Personal information
- Date of birth: 3 July 1867
- Place of birth: Forfar, Scotland
- Date of death: 3 October 1938 (aged 71)
- Place of death: Redcar, England
- Position: Forward

Youth career
- Black Watch

Senior career*
- Years: Team / Apps / (Gls)
- Glentoran
- 1890–1893: Linfield
- 1893–1895: Sheffield United / 64 / (20)
- 1895–1897: Ardwick / 22 / (9)
- 1898: Watford St. Marys
- 1898–1899: Millwall
- 1899–1900: Brighton United
- 1900–1901: Dundee
- 1901–?: Forfar Athletic

Medal record

Sheffield United

= Bob Hill (footballer) =

Scottish footballer

Robert Hill (3 July 1867 – 3 October 1938) was a Scottish footballer who played primarily as a centre or inside forward.

Born in Forfar, Scotland, Hill began his football career when he was a soldier and was spotted playing for his regimental team, Black Watch. After a brief spell at Glentoran, it was Irish League rivals Linfield who bought him out of his army contract and took him on as a player.
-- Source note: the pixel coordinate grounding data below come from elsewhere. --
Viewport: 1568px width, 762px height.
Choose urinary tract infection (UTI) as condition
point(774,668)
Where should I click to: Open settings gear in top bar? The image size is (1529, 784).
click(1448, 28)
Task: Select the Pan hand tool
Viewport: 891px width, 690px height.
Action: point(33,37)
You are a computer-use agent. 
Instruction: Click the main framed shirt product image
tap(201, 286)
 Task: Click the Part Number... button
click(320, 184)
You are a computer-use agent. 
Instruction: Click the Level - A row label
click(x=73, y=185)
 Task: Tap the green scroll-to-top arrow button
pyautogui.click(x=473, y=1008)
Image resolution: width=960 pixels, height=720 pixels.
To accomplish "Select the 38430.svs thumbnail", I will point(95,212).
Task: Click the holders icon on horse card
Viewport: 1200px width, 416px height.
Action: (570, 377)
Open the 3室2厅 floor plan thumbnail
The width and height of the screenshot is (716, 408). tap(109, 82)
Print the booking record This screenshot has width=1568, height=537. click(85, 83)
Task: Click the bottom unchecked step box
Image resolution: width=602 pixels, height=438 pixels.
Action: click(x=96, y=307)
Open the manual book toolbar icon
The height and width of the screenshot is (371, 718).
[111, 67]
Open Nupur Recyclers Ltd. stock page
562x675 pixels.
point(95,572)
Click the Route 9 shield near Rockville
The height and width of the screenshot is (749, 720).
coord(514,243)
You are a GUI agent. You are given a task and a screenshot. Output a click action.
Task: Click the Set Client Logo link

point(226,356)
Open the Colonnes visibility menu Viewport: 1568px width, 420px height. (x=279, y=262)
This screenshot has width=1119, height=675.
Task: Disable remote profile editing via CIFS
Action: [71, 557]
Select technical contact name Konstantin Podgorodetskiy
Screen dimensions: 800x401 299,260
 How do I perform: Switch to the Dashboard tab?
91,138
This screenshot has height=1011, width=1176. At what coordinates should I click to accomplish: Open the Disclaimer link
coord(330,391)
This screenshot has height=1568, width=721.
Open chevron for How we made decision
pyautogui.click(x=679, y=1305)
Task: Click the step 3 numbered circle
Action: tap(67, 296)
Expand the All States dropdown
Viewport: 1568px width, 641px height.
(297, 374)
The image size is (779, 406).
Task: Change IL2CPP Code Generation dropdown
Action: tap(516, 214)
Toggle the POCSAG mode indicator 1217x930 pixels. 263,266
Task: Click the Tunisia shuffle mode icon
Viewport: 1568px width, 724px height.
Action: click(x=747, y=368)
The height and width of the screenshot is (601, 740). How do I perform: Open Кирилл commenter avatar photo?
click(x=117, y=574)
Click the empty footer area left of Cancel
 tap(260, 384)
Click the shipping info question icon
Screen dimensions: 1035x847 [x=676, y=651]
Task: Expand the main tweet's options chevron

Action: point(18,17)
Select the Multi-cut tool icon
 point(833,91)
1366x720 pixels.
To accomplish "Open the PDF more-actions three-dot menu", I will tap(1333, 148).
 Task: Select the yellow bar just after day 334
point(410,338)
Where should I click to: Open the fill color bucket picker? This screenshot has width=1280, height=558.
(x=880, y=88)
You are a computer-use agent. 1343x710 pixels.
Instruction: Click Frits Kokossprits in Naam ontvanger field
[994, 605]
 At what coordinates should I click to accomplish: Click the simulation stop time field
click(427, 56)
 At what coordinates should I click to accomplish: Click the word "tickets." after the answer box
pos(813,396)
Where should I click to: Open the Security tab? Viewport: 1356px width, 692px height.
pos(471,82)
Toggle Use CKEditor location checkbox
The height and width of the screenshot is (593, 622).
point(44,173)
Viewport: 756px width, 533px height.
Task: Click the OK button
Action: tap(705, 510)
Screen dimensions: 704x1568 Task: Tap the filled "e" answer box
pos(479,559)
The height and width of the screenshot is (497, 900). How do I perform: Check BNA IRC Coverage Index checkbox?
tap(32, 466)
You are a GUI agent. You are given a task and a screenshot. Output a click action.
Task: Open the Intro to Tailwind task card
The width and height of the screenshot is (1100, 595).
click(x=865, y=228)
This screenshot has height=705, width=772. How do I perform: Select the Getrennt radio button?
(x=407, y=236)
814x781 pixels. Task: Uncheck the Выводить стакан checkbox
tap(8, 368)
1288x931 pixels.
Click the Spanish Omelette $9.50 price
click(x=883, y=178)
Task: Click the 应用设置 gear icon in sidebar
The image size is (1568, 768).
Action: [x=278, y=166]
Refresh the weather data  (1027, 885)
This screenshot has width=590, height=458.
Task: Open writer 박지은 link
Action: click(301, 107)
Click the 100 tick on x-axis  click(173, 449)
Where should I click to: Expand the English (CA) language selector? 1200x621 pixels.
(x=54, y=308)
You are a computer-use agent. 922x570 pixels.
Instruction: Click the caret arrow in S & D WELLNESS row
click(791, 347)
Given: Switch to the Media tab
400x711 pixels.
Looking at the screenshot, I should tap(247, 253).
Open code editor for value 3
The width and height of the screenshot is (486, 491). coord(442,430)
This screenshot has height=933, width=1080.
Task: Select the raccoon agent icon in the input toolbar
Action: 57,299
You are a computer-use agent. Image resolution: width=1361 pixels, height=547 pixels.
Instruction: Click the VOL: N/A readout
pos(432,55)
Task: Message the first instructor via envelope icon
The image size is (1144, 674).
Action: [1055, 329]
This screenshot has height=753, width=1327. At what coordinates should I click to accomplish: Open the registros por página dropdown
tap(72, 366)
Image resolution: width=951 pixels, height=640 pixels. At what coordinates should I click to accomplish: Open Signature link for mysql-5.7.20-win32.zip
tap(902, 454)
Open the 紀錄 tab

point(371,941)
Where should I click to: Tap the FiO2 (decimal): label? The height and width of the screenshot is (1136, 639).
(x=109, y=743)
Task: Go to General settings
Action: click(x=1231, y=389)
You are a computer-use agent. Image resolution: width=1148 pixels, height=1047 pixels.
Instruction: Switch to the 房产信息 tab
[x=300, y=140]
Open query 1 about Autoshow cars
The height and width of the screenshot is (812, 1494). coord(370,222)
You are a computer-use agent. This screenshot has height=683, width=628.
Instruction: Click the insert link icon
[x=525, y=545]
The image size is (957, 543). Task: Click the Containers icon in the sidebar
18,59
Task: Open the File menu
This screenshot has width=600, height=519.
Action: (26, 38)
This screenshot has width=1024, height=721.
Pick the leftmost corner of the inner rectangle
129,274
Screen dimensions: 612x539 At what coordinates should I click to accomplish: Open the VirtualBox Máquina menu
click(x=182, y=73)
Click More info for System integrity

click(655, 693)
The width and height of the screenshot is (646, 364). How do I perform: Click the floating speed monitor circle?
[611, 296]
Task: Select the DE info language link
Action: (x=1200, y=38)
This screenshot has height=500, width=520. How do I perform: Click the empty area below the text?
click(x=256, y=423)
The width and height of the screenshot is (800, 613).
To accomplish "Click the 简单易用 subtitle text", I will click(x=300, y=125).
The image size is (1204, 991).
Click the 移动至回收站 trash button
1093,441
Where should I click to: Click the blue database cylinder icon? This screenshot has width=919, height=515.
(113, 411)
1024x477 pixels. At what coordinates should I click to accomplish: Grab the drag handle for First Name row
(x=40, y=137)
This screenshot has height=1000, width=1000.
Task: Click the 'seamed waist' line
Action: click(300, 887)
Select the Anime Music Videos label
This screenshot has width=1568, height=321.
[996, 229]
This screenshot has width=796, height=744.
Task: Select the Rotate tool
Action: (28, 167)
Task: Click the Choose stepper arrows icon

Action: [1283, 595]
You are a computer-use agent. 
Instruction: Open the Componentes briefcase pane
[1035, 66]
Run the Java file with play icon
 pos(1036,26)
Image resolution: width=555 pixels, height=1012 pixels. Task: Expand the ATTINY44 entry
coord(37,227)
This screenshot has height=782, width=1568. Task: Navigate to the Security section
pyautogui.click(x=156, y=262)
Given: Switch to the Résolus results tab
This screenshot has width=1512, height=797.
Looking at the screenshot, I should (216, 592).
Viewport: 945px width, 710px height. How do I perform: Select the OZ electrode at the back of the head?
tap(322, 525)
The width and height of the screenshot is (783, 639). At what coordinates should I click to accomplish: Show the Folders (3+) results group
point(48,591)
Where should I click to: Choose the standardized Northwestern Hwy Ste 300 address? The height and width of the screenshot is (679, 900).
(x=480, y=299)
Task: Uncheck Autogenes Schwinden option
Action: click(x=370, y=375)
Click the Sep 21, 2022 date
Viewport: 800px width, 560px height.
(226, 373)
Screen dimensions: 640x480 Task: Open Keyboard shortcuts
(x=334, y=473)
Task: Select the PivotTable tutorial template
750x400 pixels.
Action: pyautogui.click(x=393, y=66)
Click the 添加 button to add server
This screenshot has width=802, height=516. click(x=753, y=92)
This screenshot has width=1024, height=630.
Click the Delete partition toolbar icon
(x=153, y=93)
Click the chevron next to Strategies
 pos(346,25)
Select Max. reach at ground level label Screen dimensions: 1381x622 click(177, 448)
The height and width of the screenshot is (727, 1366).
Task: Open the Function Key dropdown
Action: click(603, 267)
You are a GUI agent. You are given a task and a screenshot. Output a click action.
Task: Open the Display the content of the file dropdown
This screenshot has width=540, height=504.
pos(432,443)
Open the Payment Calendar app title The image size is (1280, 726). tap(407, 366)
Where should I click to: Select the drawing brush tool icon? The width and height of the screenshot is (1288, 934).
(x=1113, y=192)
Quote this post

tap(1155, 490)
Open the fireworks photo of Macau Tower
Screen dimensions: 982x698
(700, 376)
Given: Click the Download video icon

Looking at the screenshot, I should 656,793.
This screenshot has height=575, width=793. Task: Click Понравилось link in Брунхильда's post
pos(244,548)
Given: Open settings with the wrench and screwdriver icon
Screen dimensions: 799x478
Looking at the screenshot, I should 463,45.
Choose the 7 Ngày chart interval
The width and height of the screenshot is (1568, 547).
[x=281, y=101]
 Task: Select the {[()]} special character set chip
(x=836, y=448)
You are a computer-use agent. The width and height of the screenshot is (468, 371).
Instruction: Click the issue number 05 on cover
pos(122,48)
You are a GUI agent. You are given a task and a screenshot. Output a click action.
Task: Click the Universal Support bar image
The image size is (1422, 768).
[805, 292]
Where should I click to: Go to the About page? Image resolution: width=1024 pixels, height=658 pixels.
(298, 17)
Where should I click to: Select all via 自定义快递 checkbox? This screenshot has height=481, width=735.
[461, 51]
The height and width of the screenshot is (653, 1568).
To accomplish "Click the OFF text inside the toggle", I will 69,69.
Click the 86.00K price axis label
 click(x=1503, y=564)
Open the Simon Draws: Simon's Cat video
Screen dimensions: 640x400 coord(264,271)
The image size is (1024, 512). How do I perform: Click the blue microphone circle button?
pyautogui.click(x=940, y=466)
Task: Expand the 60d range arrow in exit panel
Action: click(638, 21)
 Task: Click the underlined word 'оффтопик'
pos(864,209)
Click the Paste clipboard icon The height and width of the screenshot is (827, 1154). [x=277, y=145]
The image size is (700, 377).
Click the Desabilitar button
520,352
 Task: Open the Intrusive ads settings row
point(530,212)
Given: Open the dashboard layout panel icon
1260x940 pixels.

Hill spent three successful seasons with the Belfast club, winning two Irish Cup and two League Champions medals with them.

In February 1893, Hill arrived at Sheffield United, scoring on his debut as a trialist and prompting United to sign him permanently. He soon established himself in United's first team and played in the 1893 test–match victory that saw them promoted to the First Division. Hill was a regular in the side for the following two seasons and despite starting the 1895–96 season as a first-choice striker, he was surprisingly transferred to Ardwick in November 1895 along with Joe Davies and Hugh Morris.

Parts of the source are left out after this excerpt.